The first thing I did was to use the excellent Rally APIs via the rally_rest_api gem for Ruby. This allows you pretty much full access to all of your information in Rally, even uploading screenshots. I created a simple script called createdefect.rb that uses the API, creates a defect in a project and attaches the screenshot. The script itself takes only three arguments at this point : the defect title, the file name to attach and the Rally project. Here’s an example:

./createdefect.rb 'This is my defect' '~/Desktop/bug01.png' 'Rizzo'

This creates a defect in the project ‘Rizzo (new SSO)’ with the given title and attachment. The project doesn’t have to match exactly, a downcase.start_with? predicate is used to locate the project. With Ruby script working, I wanted a way to invoke it using a shortcut key or through the services menu on my Mac. I had used Automator before so I figured I could get it done that way. I created a Service Workflow in automator that invoked the ruby script. Before invocation however, I needed to get some input from the user (me) to pass to the script.

First - the title. I wrote an apple script to get feedback from the user using the ‘display dialog’ commands in AppleScript. Unfortunately, it wasn’t until after completion that I noticed that a simple ‘Ask for Text’ action exists in Automator. Oh well.

Second - the project. I found a nice forum post (sorry i lost the link) that shows how to use the ‘choose from list’ applescript function. This allowed me to supply a list of projects from which to choose.

Third - the image. This is built in to Automator. When you create an automator service, you define the type of input that is accepted. I chose ‘image files’.

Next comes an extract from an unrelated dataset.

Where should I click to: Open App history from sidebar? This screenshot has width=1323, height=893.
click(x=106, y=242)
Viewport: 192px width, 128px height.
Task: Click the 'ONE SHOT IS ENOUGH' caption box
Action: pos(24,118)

So, the entire automator workflow essentially goes like this:

  1. accept image file(s)
  2. Set ‘ImageFile’ variable to the input.
  3. Run AppleScript to get the Defect Title via a dialog box
  4. Set ‘Title’ variable to AppleScript output
  5. Run AppleScript to allow the user to choose the project
  6. Set ‘RallyProject’ to the user choice
  7. Get Variable (‘Title’)
  8. Get Variable (‘RallyProject’)
  9. Get Variable (‘ImageFile’)
  10. Run Shell Script /Users/trevershick/bin/createdefect.rb “$1” “$3” “$2” | grep “defect created”
  11. Run AppleScript to display the created defect number

Automator

Workflow Results (in screenshots)

Invoke the Service

Provide a Defect Title

Choose a Project

Defect Confirmation

Result in Rally

Issues

I had several issues working with Ruby and the Automator. Mainly I had issues because I use rvm and when Automator executes shell scripts, it doesn’t have the benefit of rvm. I worked around this issue by using the stock Ruby install on the mac to test/run the createdefect.rb script which also required gems be installed globally on the mac. Perhaps I could have worked around this by invoking rvm or by installing rvm as the root user but I simply didn’t care enough to do that. The stock ruby install works fine.